Peggy Buth Index du livre d'artiste Desire in Representation, 2008 Courtesy KLEMM'S, Berlin et l'artiste

Peggy Buth Index du livre d'artiste Desire in Representation, 2008 Courtesy KLEMM'S, Berlin et l'artiste

En mêlant ainsi storytelling, anthropologie, ethnologie, sociologie et de nombreux autres champs de réflexion, Peggy Buth témoigne de la manière dont un discours historique évolue irrémédiablement au fil du temps, en fonction des évènements politiques et des prises de position officielles et propose un point de vue aussi juste que décalé sur ce sujet si sensible des relations entre l’Europe et l’Afrique, ouvrant la voie à de nombreuses nouvelles interprétations. Plus globalement, elle offre une réflexion sur la question de « l’Autre » et sa représentation dans l’histoire, et sur l’évolution permanente de nos systèmes de valeurs et de représentation. En effet, comme elle l’expliquait dans un entretien réalisé il y a quelques années, « The representation always tells more than one story »3.

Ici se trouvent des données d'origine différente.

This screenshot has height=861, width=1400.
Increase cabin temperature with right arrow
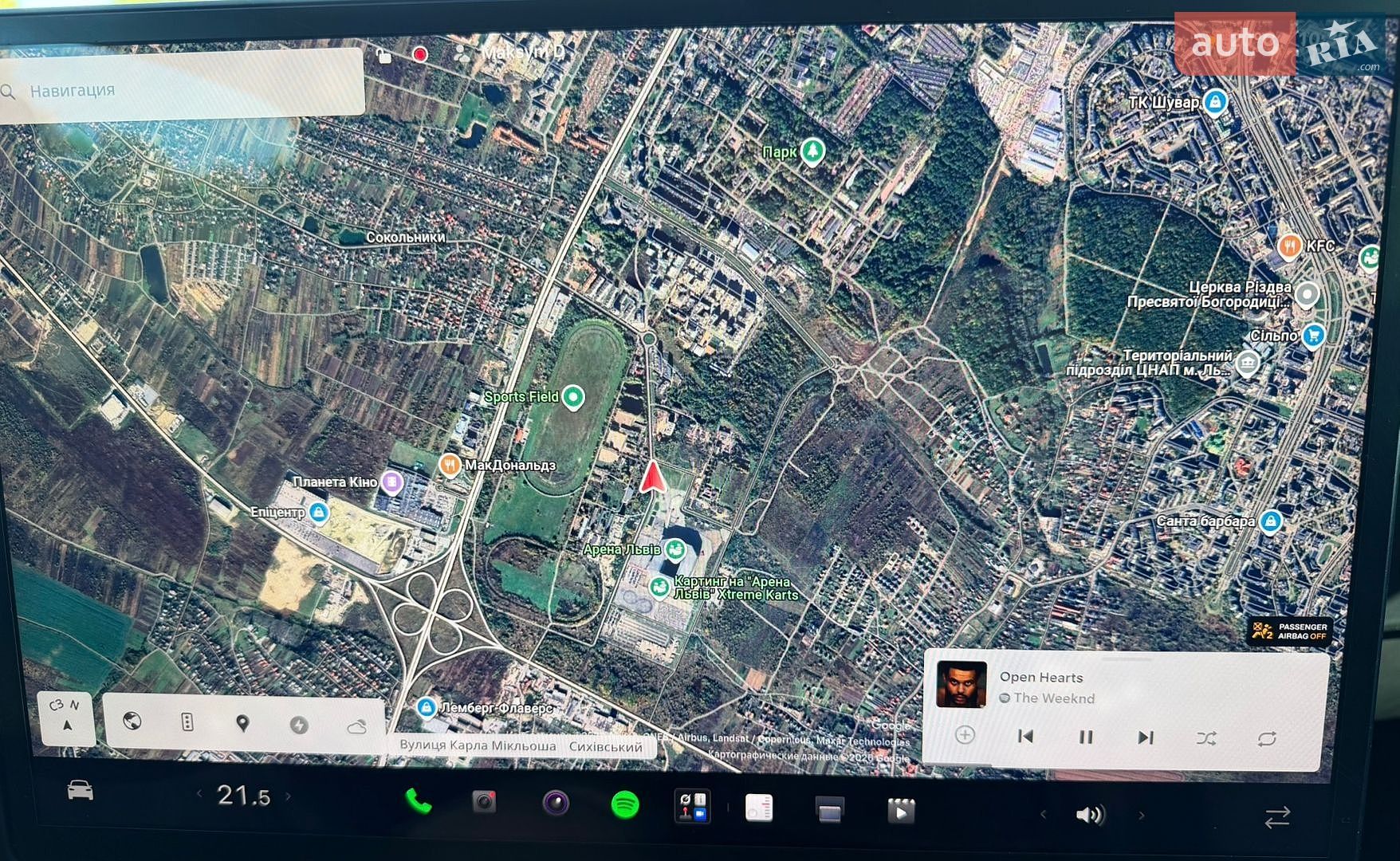coord(288,796)
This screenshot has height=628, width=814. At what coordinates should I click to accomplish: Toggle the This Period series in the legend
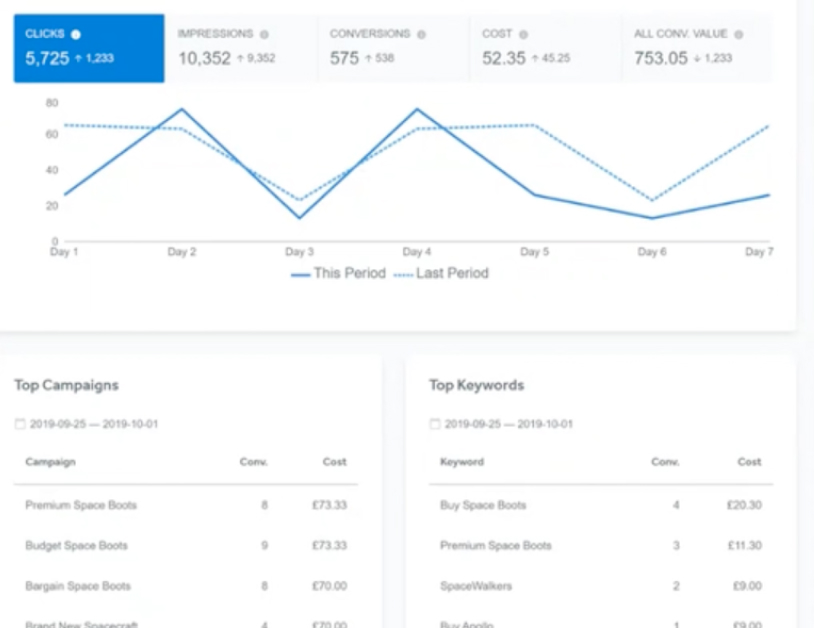(338, 273)
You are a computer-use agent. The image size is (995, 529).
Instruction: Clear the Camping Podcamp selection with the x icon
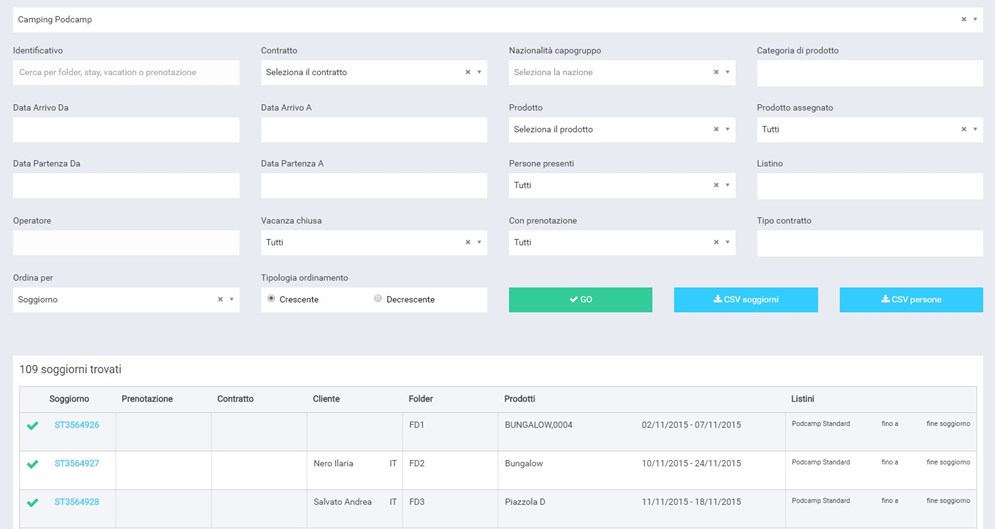tap(963, 19)

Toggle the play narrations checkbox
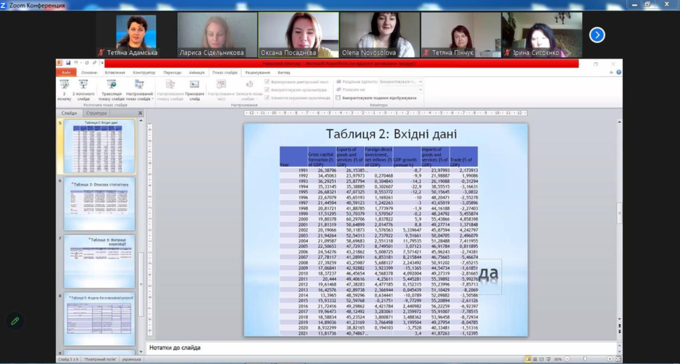[x=267, y=82]
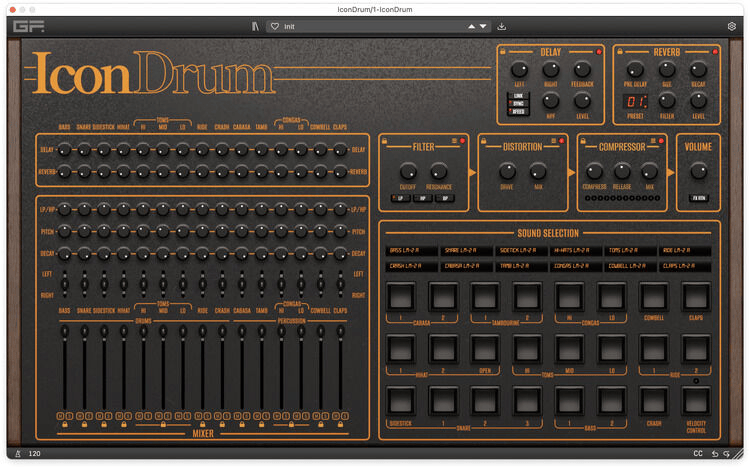Open the BASS LM-2 A sound selector
The width and height of the screenshot is (750, 468).
407,251
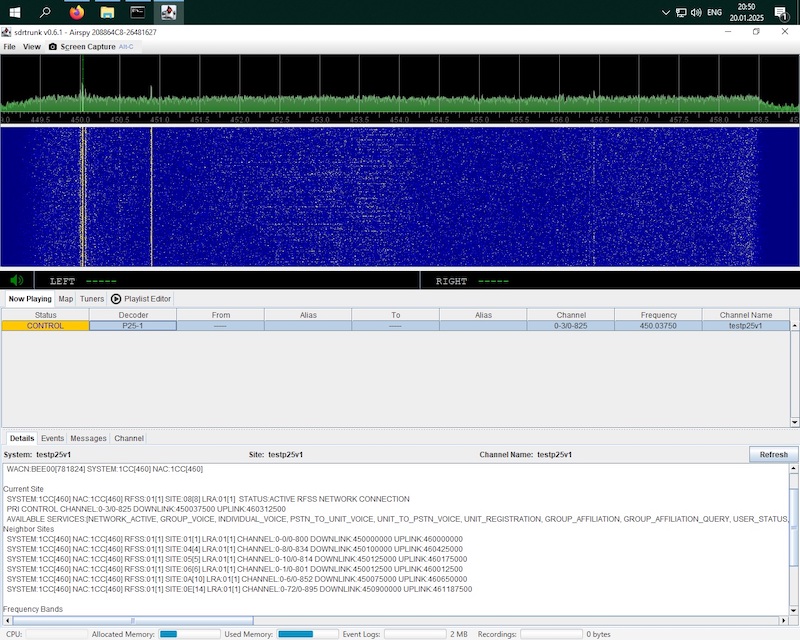Click the green audio speaker mute icon

17,281
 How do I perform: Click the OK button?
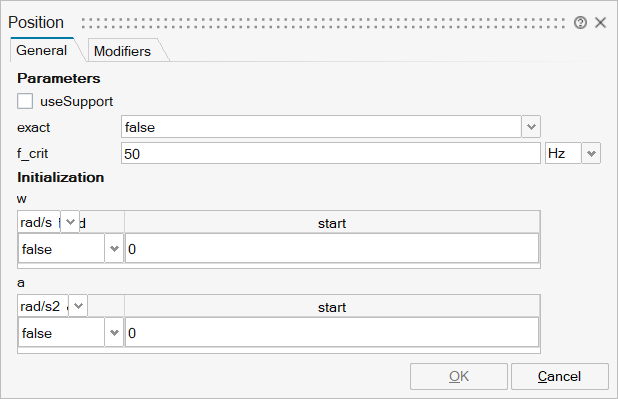pyautogui.click(x=459, y=377)
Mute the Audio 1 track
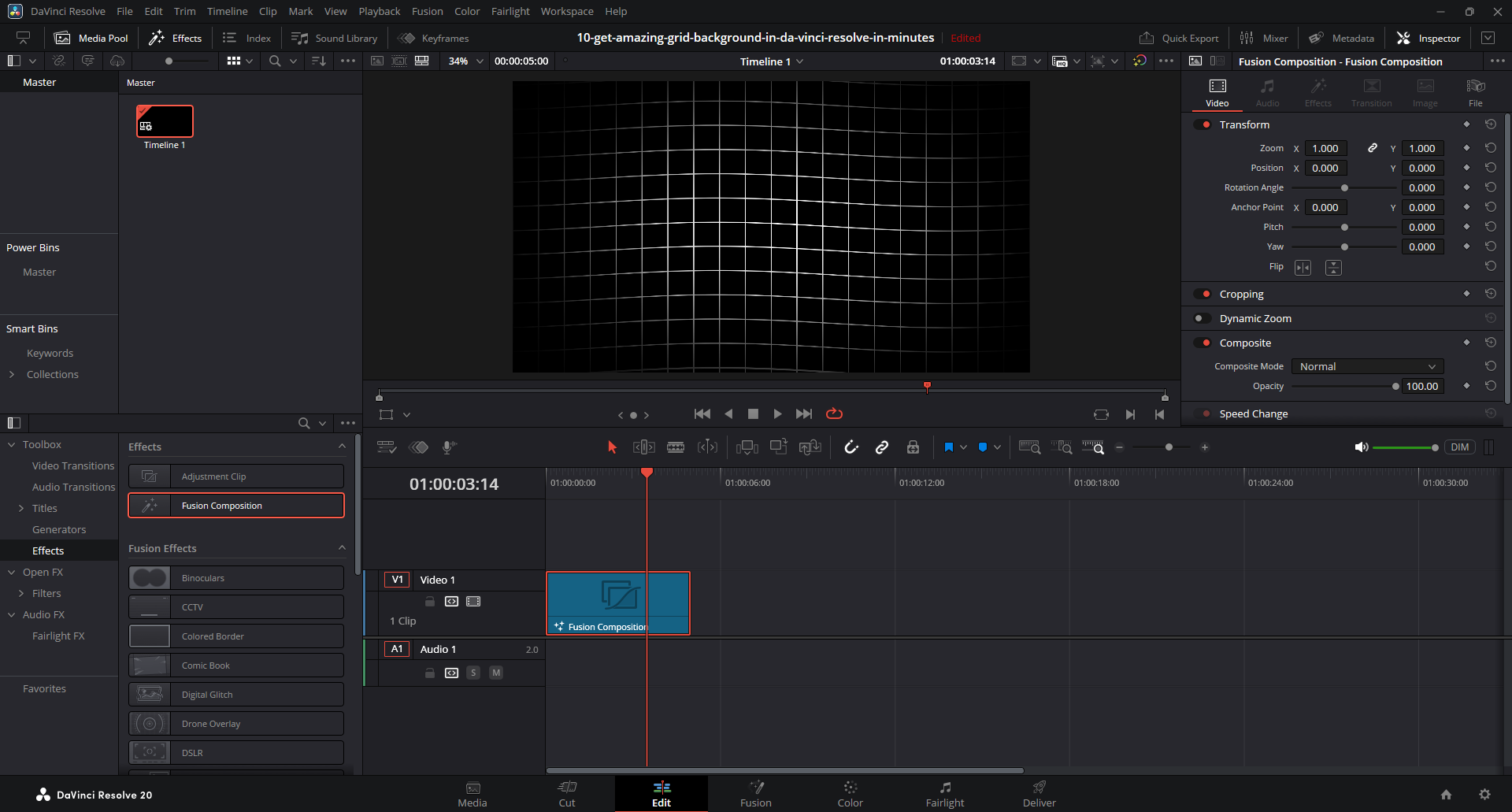The image size is (1512, 812). tap(496, 673)
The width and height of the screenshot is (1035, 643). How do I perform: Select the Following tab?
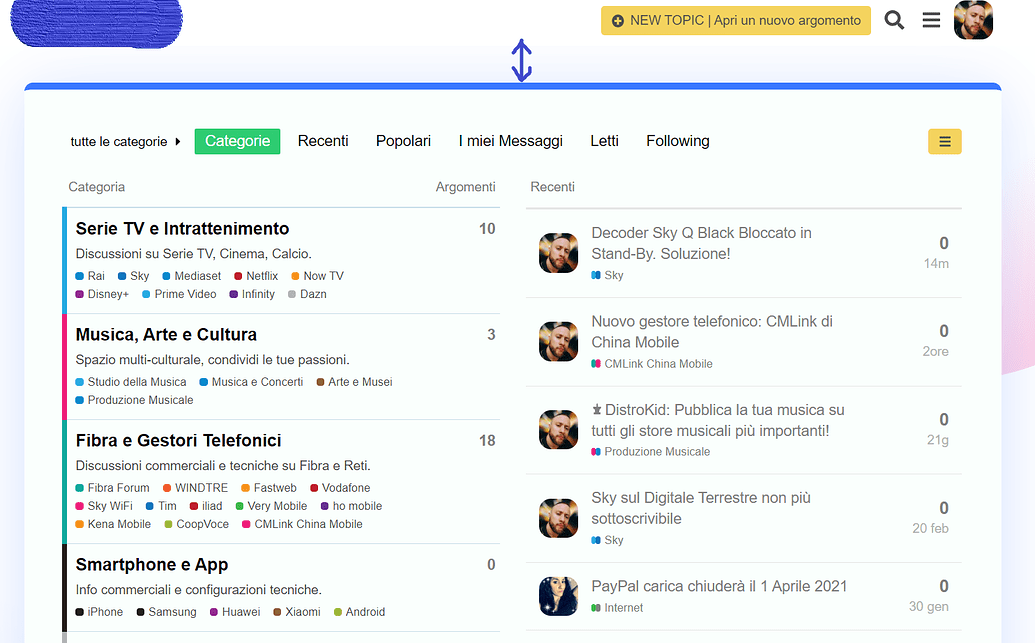tap(677, 141)
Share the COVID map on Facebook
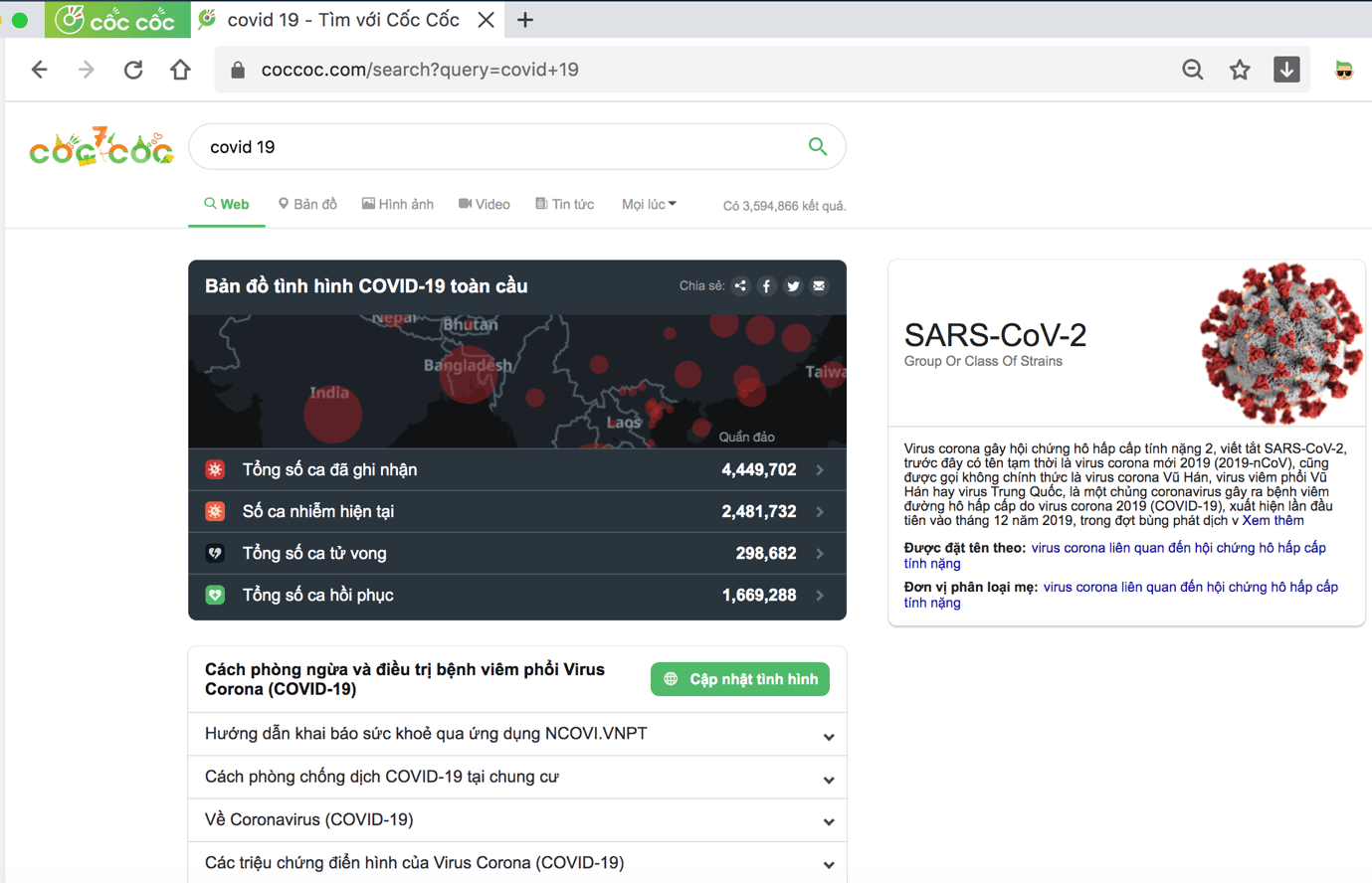This screenshot has height=883, width=1372. 766,286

1 Le projet a été présenté dans son ensemble pour la première fois au Württembergischer Kunstverein de Stuttgart en 2009.

2 Michel Foucault, Histoire de la sexualité 1. La volonté de savoir, Paris : Éditions Gallimard, 1976, pp. 38-39

3 Entretien réalisé par Heike Klees, durant la résidence de l’artiste à la Villa Aurora de Berlin.